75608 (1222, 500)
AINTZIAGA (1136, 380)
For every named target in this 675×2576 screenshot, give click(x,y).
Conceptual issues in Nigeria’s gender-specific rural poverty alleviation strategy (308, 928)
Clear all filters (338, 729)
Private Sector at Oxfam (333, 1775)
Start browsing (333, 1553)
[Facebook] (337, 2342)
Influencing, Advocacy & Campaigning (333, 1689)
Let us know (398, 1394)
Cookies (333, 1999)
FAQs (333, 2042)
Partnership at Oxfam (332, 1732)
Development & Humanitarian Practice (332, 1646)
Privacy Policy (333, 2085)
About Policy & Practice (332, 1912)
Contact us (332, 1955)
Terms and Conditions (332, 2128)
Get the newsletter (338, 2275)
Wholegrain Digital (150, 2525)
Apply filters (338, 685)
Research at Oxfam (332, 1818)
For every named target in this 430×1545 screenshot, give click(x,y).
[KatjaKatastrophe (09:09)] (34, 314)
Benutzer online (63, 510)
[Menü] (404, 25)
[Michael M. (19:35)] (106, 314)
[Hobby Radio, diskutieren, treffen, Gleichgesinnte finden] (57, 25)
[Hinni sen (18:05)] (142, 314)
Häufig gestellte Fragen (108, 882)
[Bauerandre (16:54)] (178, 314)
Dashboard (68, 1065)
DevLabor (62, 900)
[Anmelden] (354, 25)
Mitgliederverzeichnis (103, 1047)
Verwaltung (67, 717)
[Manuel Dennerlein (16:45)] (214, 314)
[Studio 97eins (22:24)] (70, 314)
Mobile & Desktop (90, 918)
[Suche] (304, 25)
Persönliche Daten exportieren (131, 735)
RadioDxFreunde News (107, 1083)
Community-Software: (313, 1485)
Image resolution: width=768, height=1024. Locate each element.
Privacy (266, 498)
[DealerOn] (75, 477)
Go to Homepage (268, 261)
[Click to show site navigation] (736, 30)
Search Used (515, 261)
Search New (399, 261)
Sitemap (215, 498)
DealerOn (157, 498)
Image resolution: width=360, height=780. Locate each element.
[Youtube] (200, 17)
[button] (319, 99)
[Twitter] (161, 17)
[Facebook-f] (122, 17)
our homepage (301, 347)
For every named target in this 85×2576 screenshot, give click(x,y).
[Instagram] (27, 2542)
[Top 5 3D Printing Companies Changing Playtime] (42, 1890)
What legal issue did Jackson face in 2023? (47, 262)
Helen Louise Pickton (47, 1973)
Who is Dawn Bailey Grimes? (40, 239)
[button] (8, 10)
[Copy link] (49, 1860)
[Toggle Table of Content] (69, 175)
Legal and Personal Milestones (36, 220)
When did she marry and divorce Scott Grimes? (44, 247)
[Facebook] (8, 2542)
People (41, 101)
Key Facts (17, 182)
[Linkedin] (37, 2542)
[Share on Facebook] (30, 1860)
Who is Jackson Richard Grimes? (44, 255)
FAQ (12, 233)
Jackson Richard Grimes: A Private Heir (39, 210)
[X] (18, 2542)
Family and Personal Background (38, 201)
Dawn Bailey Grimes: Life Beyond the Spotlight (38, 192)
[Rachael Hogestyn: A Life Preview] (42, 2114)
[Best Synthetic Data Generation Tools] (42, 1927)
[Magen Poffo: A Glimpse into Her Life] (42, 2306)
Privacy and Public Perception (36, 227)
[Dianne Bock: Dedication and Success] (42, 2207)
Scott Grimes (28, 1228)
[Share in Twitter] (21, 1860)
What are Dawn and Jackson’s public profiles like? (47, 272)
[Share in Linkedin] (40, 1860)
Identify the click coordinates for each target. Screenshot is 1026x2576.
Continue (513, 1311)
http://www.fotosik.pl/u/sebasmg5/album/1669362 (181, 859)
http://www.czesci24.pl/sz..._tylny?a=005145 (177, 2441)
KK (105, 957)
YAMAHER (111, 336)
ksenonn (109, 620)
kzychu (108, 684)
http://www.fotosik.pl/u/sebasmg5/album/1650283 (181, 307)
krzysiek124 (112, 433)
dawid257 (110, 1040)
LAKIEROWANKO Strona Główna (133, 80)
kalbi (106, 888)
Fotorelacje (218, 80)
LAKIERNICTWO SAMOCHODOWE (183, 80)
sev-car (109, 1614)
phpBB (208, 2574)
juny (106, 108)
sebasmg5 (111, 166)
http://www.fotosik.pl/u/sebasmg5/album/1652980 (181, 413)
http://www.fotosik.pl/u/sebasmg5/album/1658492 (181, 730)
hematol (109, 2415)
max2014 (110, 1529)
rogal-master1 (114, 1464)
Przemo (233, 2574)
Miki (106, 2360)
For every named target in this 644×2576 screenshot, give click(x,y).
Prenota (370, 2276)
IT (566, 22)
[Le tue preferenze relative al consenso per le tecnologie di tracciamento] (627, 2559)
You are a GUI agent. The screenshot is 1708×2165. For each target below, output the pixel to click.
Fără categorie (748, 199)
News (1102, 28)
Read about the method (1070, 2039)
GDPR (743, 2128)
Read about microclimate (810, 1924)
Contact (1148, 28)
■ ■ ■ ■ ■
Quote exactly the opening line of the material above and every line after it, up to and including the line that contains "Image resolution: width=360, height=780.".

75608 (1222, 500)
AINTZIAGA (1136, 380)
For every named target in this 675×2576 screenshot, give click(x,y).
Conceptual issues in Nigeria’s gender-specific rural poverty alleviation strategy (308, 928)
Clear all filters (338, 729)
Private Sector at Oxfam (333, 1775)
Start browsing (333, 1553)
[Facebook] (337, 2342)
Influencing, Advocacy & Campaigning (333, 1689)
Let us know (398, 1394)
Cookies (333, 1999)
FAQs (333, 2042)
Partnership at Oxfam (332, 1732)
Development & Humanitarian Practice (332, 1646)
Privacy Policy (333, 2085)
About Policy & Practice (332, 1912)
Contact us (332, 1955)
Terms and Conditions (332, 2128)
Get the newsletter (338, 2275)
Wholegrain Digital (150, 2525)
Apply filters (338, 685)
Research at Oxfam (332, 1818)
For every named target in this 430×1545 screenshot, give click(x,y).
[KatjaKatastrophe (09:09)] (34, 314)
Benutzer online (63, 510)
[Menü] (404, 25)
[Michael M. (19:35)] (106, 314)
[Hobby Radio, diskutieren, treffen, Gleichgesinnte finden] (57, 25)
[Hinni sen (18:05)] (142, 314)
Häufig gestellte Fragen (108, 882)
[Bauerandre (16:54)] (178, 314)
Dashboard (68, 1065)
DevLabor (62, 900)
[Anmelden] (354, 25)
Mitgliederverzeichnis (103, 1047)
Verwaltung (67, 717)
[Manuel Dennerlein (16:45)] (214, 314)
[Studio 97eins (22:24)] (70, 314)
Mobile & Desktop (90, 918)
[Suche] (304, 25)
Persönliche Daten exportieren (131, 735)
RadioDxFreunde News (107, 1083)
Community-Software: (313, 1485)
Image resolution: width=768, height=1024. Locate each element.
Privacy (266, 498)
[DealerOn] (75, 477)
Go to Homepage (268, 261)
[Click to show site navigation] (736, 30)
Search Used (515, 261)
Search New (399, 261)
Sitemap (215, 498)
DealerOn (157, 498)
Image resolution: width=360, height=780. Locate each element.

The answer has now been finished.